# Friday Pics 10/08/2010



## Hooked Up (May 23, 2004)

Newest addition to our family. Meet "Kujo" 

(Her real name is "Daisy") LOL!

Have a great Friday,

Guy


----------



## Bevo&Pevo (Jul 22, 2008)

*FRIDAY'S PICS FRIDAY'S PICS*

Couple from this week's evening trip. Catchy if ya' drop in today you might recognize my fishing partner. B&P


----------



## 9121SS (Jun 28, 2009)

Riding in my back yard.
Youngest daughter with our newest grangson. No this is not hers. It's my older daughters baby.


----------



## Bevo&Pevo (Jul 22, 2008)

Maybe, we burned not only the shoreline but a guide also. And if that ain't enough we potlicked some birds.


----------



## coup de grace (Aug 7, 2010)

*way to go...*


----------



## Harbormaster (May 26, 2000)

BBQ tournament last weekend

"The" look :smile:


----------



## Harbormaster (May 26, 2000)

Homecoming

Pile of kids on the tire swing

Good blow coming in

Lake Limestone 30 years ago! :smile:


----------



## Team Burns (May 6, 2008)

*Pics*

1. Son & crab
2. Sunset + family
3. My son's octohotdog + seashell mac & cheese


----------



## Soapeddler (Jun 18, 2006)

Last Saturday's trip to the farmer's market turned into an all morning and half the afternoon day of fun with my girls. Went looking at houses, saw this really cool Mexican Fiesta Store called "Fiesta on Main," had lunch downtown. Muy divertido!
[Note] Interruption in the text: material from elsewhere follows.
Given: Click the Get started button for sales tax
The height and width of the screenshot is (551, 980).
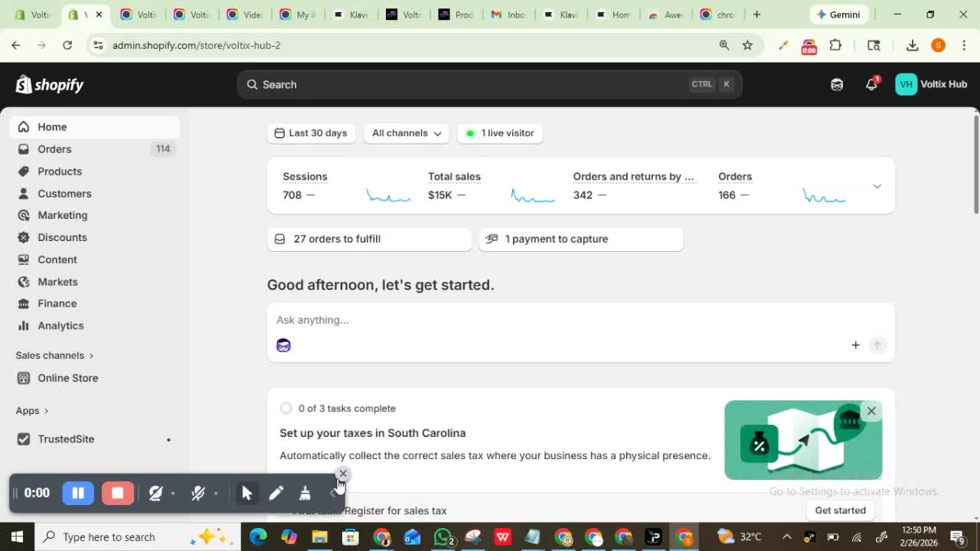Looking at the screenshot, I should point(840,510).
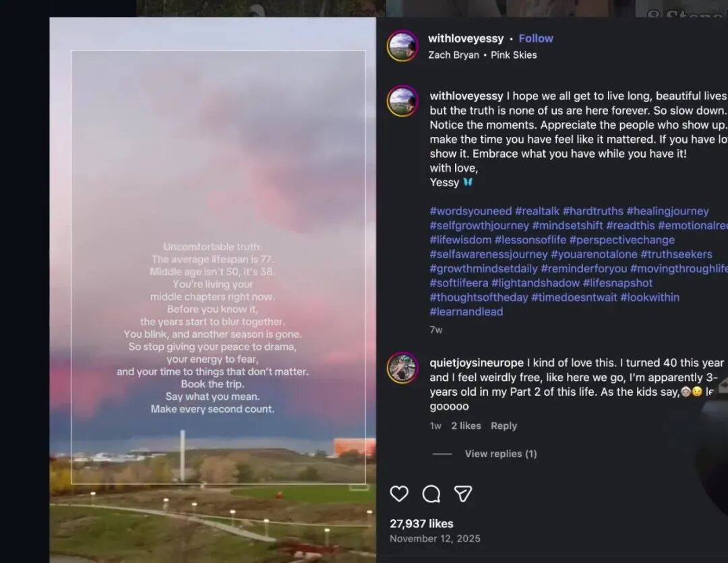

Later on I did a little target practice getting ready for the mule deer hunt this weekend.


----------



## Capt. Marcus Canales (Aug 25, 2005)

my oldest on the sideline (he's out right now with a knee injury, might make the last 3 games of the season)...he's a senior. 
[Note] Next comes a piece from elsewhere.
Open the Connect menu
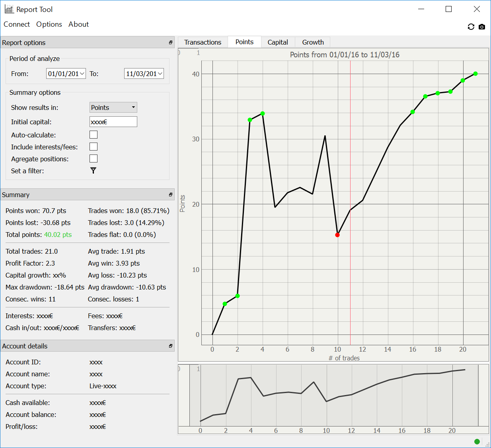Viewport: 491px width, 448px height. pyautogui.click(x=17, y=24)
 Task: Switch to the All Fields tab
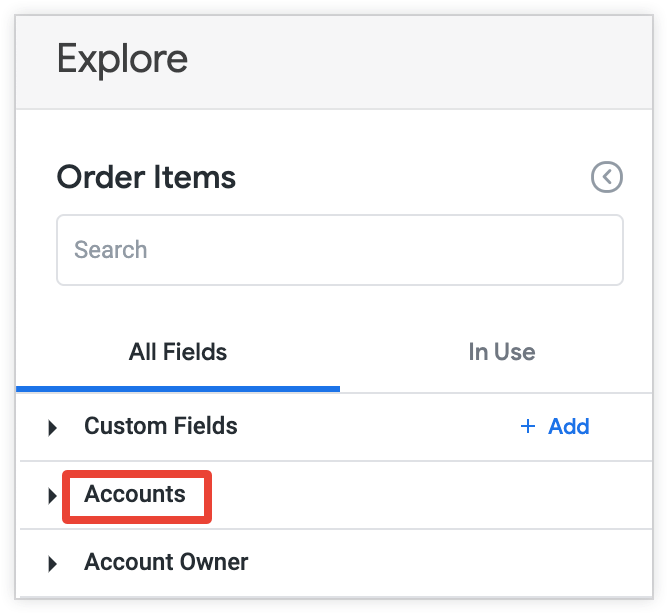pos(178,352)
my buddy getting ready to leave for Sharkathon, everyone is funny sending pic mail to me this year since i couldn't make it. LOL

some rabbits i killed to feed to the tigers at the ranch.

just a random pic of a Ooompa Loompa and headshot deer! :tongue:


----------



## fishinKat (Aug 17, 2010)

- The view last saturday at the beach while I drank my coffee
- View of the Rhine river in Mainz, Germany from my hotel room while I was there for work
- A little sight-seeing in Heidelberg


----------



## CORNHUSKER (Jul 12, 2004)

*Matilda*

Adopted Matty about 7 years ago after she was dumped in our neighborhood. Vet says she ain't got much longer with us. Sweetest dog I've ever known.
Say Hello matty.
Nap Time, same time same spot same position every afternoon.


----------



## JohnAkaB (May 31, 2010)

My new job starting Monday


----------



## General CoolBro (Jun 13, 2005)

Been awhile - great to enjoy the Texas pcitures. Nice job to all.

Momma finally got her beach home. This is our villa in Saudi Arabia. 

Water here is very clear and the fish are mean. The Subaiti (pictured) tear up a spook jr like trout tear up a tout. Very redfish like in pull power and meat taste.

Family doing great. We recently went to Bahrain for some R&R and visited Hard Rock.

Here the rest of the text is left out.